秘仏本尊の聖観音像は、長期間にわたって見る者がなかったので、明治時代には実在が疑われるようになった。このため明治2年(1869年)に役人が来て調査を行ったところ、本尊はたしかに存在していることが明らかになったという。この時の調査によれば、奈良時代の様式の聖観音像で、高さ20センチメートルほど、焼けた跡がうかがえ、両手足がなかったという[26]。現在、常時拝観可能な「裏観音」が秘仏本尊と同じ様式であるとされるが、高さは89センチメートルと異なっている[27]。本尊の大きさについて、しばしば「一寸八分(約5センチメートル)の観音様」と言われるが、浅草寺によれば「一寸八分」は江戸時代以来の俗説であるという[28]。
浅草寺のおみくじは、細い棒の入った両手で抱えられる程度の大きさ・重さの角柱・円柱形の筒状の箱を振って箱の端の小さな穴から棒を1本出し、棒に記された番号のくじを受けとる方式である。その内訳は、大吉、吉、半吉、小吉、末小吉、末吉、凶の7種類であり[29]、末吉まではお守りとして持ち帰り、凶を引いてしまった場合だけ、傍の結び棒にておみくじを結ぶことになっている。
招き猫の発祥については全国に由縁の地といわれるところがある中で、記録と実物、錦絵などによってその発祥が確実視されるのが、浅草寺境内である。武江年表や藤岡屋日記嘉永5年の項目には、当寺境内三社権現鳥居横にて老婆によって今戸焼製の招き猫が売りだされ大流行になったと記されている。その特徴としては背面に丸に〆の陽刻があり、「金銭や福徳を丸く勢〆る」という縁起が担がれたものであって、具体的に招き猫とも浅草観音猫とも丸〆猫(まるしめのねこ)とも記されている。同じ嘉永5年に出された錦絵「浄るり町繁華の図」には、浄瑠璃の登場人物になぞらえて丸〆猫を売る床店が描かれている。近年都内の近世遺跡からは、色のとれた背面に「丸に〆」の陽刻のある招き猫の出土が数件確認されている。これらから総合的に、実物と記録のはっきりした最古の招き猫ということができる。
その他、江戸時代の絵馬が多数保存されており、中には谷文晁、菊池容斎、鈴木其一、歌川国芳、狩野一信、柴田是真のような著名絵師の作品もある[31][32][33]。
古代から中世・近世(江戸時代)と長い歴史を有す浅草寺は、考古学上重要な歴史資料をその地下に包含した浅草寺遺跡[34]でもある。戦災で焼失した五重塔再建に先立ち1970年(昭和45年)には再建地点の発掘調査が行われ、学術的に貴重な成果が得られた。
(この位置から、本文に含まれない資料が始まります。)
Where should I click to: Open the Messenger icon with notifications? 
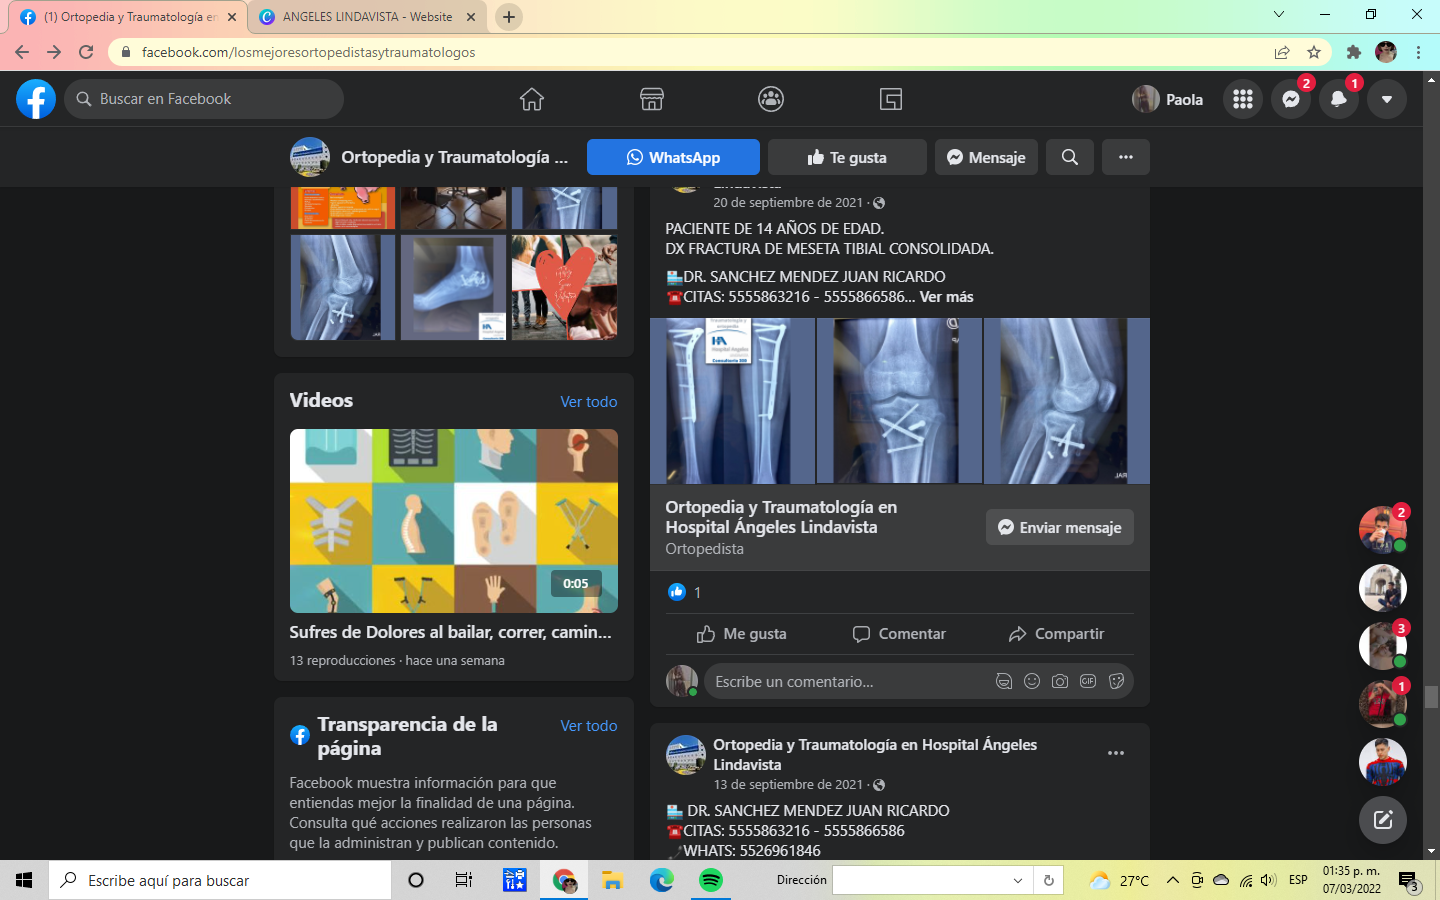pos(1291,99)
特にこの調査は葛飾区葛西城跡の発掘調査や千代田区都立一橋高校内の発掘調査と並び、それまでの日本考古学では研究対象とされていなかった中世や近世(江戸時代)の遺跡調査の嚆矢となり特に近世考古学の出発点となる学史上の記念碑的調査となった。その後も台東区教育委員会による浅草寺境内および周辺での発掘調査が地道に続けられ、従来の文献資料研究が描いてきた浅草寺および浅草の歴史像の大幅な修正を迫る発見が相次いでいる。
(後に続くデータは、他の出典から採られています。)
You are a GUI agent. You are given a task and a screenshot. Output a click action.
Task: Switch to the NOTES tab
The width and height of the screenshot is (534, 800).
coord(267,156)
浅草寺では、江戸開府400年記念事業として『輝く21世紀の浅草』をスローガンに、2003年10月から本堂・五重塔・宝蔵門・雷門のライトアップを始めた。ライトアップのデザインを手がけたのは、東京タワーやレインボーブリッジも担当した石井幹子。また、2010年からは二天門が赤・青・紫と色が変化するようにLEDでライトアップされるようになった。ライトアップ時間は、毎日日没から午後11時まで。夜は本堂の扉は閉められているが、参拝はできるようにされている。日本夜景遺産指定の地域遺産。